Plant-Based Burger Maker Beyond Meat Cooks Up Plans for an IPO
We’ll soon find out if Wall Street has the appetite for investing in alternative meat technology.
Beyond Meat, a maker of plant-based meat products, has filed for an IPO. The El Segundo, CA-based company set a preliminary target of $100 million for the stock offering, a figure that will likely change as the company moves closer to its stock market debut. Beyond Meat has applied for a Nasdaq listing under the stock symbol “BYND.”
Investors are still sizing up Beyond Meat, but the brand has become familiar to some consumers. The first Beyond Meat product, a meatless burger made mostly of yellow pea protein, launched in grocery stores in 2016 and the company says in its prospectus that the Beyond Burger is now in 11,000 grocery stores across the country. The company uses a proprietary manufacturing process to “weave” the pea protein into a structure that gives the food a meat-like texture.
Rather than marketing to vegans and vegetarians, which Beyond Meat says account for less than 5 percent of the U.S. population, the company targets meat eaters, according to the prospectus. In addition to the burger product, the company has launched products that are the equivalent of sausages, ground beef, and chicken strips. Beyond Meat asks grocers to place its products in the meat section of stores. Retailers that stock Beyond Meat products include Kroger (NYSE: KR), Wegmans, and Whole Foods. Consumers can also find the company’s products in restaurants such as A&W Canada and TGI Fridays.
Of the $32.5 million in revenue Beyond Meat reported for 2017, more than 78 percent came from retail sales. Most of those sales were for the burger product. In 2018, the company reported $56.4 million in revenue through the third quarter, a 167 percent increase compared to the same period in 2017. Beyond Meat is not yet profitable. The company’s net loss in 2017 was $30.4 million; through the third quarter of this year, the net loss was $22.4 million.

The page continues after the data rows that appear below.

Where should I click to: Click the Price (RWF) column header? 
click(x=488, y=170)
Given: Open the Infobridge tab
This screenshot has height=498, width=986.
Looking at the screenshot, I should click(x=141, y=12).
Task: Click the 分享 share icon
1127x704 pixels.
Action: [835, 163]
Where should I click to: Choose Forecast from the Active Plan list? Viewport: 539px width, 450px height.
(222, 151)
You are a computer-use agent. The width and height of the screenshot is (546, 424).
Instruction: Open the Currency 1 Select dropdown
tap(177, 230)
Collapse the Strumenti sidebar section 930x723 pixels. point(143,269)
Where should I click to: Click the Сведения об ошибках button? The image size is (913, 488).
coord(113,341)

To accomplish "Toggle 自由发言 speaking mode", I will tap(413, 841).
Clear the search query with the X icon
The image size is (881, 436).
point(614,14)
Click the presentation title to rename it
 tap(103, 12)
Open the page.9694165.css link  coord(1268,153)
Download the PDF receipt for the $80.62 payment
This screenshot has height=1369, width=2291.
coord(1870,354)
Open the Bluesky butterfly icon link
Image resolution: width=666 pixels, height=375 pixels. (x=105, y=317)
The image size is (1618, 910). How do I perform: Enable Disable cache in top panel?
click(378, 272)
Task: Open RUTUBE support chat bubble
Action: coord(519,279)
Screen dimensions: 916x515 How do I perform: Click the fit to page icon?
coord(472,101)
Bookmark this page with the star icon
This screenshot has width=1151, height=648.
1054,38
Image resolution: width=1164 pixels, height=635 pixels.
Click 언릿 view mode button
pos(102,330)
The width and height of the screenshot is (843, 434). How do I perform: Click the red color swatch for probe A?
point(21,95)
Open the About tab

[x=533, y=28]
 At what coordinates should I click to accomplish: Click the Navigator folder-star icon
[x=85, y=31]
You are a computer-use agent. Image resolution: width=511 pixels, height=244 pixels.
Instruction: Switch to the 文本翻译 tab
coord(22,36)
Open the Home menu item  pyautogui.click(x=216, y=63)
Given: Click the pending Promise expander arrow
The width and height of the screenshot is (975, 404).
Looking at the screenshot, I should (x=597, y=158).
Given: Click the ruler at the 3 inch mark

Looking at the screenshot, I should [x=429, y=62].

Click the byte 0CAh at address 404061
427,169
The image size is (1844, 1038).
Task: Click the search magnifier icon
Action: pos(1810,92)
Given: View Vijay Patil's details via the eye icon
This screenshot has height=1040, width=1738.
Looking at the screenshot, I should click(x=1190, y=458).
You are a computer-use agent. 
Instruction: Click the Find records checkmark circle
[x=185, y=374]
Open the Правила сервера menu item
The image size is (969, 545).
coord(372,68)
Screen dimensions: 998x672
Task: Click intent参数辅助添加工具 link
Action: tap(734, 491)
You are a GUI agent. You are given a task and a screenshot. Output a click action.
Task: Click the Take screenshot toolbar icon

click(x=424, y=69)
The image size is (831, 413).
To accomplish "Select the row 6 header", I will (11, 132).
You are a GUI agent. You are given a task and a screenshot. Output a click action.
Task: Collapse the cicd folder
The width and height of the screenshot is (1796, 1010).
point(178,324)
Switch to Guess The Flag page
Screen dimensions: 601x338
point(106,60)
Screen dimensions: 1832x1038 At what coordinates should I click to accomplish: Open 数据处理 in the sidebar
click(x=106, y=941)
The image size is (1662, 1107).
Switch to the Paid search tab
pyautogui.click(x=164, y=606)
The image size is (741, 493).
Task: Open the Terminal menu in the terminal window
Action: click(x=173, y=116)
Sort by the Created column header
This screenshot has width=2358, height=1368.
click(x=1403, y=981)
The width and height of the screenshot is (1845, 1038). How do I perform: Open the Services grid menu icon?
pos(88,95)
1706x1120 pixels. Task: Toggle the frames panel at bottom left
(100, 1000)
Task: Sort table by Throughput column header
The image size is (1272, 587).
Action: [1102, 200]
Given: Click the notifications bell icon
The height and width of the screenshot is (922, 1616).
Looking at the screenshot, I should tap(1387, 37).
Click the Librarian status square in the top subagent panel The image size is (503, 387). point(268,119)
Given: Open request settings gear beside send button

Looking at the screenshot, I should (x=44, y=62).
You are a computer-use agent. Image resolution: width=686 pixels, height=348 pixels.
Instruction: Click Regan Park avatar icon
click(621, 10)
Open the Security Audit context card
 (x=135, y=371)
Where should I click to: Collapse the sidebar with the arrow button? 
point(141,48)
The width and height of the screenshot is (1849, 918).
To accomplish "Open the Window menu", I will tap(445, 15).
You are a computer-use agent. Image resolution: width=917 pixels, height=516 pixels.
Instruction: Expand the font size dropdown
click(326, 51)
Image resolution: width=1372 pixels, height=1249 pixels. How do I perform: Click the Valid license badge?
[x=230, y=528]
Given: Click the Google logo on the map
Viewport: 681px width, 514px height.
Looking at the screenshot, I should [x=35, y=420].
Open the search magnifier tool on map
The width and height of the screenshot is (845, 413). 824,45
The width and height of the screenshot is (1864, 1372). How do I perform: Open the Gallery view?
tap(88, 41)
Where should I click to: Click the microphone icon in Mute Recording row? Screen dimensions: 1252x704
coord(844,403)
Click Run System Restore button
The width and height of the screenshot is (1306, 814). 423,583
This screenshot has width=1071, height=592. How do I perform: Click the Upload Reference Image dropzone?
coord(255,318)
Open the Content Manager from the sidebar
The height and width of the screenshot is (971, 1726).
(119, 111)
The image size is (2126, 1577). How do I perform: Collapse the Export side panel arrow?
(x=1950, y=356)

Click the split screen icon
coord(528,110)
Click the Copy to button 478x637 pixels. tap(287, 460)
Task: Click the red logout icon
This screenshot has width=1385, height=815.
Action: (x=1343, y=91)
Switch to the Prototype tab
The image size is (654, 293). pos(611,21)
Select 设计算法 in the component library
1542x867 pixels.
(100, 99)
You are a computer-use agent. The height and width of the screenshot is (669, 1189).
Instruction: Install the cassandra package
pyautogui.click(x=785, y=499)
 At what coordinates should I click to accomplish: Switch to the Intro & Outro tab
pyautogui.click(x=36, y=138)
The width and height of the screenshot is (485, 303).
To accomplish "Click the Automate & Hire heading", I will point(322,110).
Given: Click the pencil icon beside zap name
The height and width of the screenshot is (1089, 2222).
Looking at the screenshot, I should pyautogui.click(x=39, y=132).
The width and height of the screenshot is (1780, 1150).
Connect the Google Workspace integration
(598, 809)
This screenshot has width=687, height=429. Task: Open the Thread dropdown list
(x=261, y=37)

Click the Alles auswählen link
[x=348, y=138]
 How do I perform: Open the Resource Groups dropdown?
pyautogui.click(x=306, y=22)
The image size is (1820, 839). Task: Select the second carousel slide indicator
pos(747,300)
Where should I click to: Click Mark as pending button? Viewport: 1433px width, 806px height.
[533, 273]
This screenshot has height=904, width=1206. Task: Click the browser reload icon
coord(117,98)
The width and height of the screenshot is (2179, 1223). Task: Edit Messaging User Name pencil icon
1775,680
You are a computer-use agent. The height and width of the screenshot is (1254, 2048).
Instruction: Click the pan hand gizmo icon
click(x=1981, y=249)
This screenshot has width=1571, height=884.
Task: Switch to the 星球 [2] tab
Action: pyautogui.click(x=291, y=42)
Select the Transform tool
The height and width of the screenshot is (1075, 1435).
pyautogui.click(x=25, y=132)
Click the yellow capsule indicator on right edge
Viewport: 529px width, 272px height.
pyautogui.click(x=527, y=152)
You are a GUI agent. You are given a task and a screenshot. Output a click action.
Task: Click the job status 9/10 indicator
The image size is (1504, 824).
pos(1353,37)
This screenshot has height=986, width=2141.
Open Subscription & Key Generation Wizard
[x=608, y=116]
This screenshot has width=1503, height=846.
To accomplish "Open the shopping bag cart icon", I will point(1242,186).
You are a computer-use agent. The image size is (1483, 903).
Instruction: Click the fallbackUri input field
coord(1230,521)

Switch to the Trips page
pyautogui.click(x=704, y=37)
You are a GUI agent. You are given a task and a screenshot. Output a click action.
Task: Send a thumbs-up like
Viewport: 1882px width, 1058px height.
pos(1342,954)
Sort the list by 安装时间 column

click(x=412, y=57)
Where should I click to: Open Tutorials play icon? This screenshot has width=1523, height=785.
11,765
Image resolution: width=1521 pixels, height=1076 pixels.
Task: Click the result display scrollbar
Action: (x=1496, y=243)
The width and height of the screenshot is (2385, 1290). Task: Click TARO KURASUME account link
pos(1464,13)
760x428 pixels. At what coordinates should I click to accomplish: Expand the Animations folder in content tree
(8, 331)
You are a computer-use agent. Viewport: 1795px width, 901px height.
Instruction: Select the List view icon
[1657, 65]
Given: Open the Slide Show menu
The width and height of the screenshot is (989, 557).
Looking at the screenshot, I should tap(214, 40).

A growing number of startups are researching and commercializing alternative meats, aiming to produce food products in ways that don’t rely on animal agriculture and hence use fewer natural resources and leave a smaller environmental footprint. Impossible Foods, based in Redwood City, CA-based, makes its Impossible Burgers from wheat and potato proteins, as well as heme, a molecule in animal muscle. The company says it has developed a way to source heme from plants. Impossible Foods has raised nearly $400 million in venture capital and it says its burgers are now available in 5,000 restaurants across the country. Improved Nature, based in Garner, NC, raised $3 million in financing in September to support sales and marketing. That company’s version of chicken meat, which is made from soy protein, is sold to institutions, such as school districts.
Other startups are trying to grow meat cells in the lab. San Leandro, CA-based Memphis Meats, which raised $17 million in Series A financing last year, is focused on making chicken meat. Companies are also developing animal products in the lab. San Francisco-based Perfect Day has developed a way to grow milk proteins in cell culture. Last week, Perfect Day announced a partnership with Archers Daniels Midland (NYSE: ADM) to develop and commercialize dairy products made from the startup’s proteins.
The Beyond Meat production process yields what it calls “woven protein.” The protein, sourced primarily from yellow peas, is separated from fiber, the company says. Beyond Meat then applies heat, cooling, and pressure to weave the protein into a fibrous structure. After that, other ingredients, such as water, lipids, and flavors are added. Beyond Meat licensed its production process from the University of Missouri. The company currently operates two manufacturing facilities in Columbia, MO.
Beyond Meat plans to use the IPO cash to invest in its manufacturing facilities, expand sales and marketing, and continue research and development to improve the taste, texture, and aroma of its products.
“We are focused on continually improving our products so that they are, to the human sensory system, indistinguishable from their animal-based counterparts,” the company says in its prospectus.
Beyond Meat aims to expand beyond North America. In August, it launched in Europe, where it plans to establish production facilities in the next two years. The company also plans to grow beyond its current Asian presence in Hong Kong and add other markets in Asia.
Since its founding in 2009, Beyond Meat has raised approximately $200 million in financing, most recently a $50 million Series H round that closed earlier this month, according to the prospectus. Kleiner Perkins is the largest shareholder with a 16 percent stake in the company before the IPO. Other large shareholders include affiliates of Obvious Ventures, DNS-BYMT, Tyson New Ventures, and affiliates of Cleveland Avenue.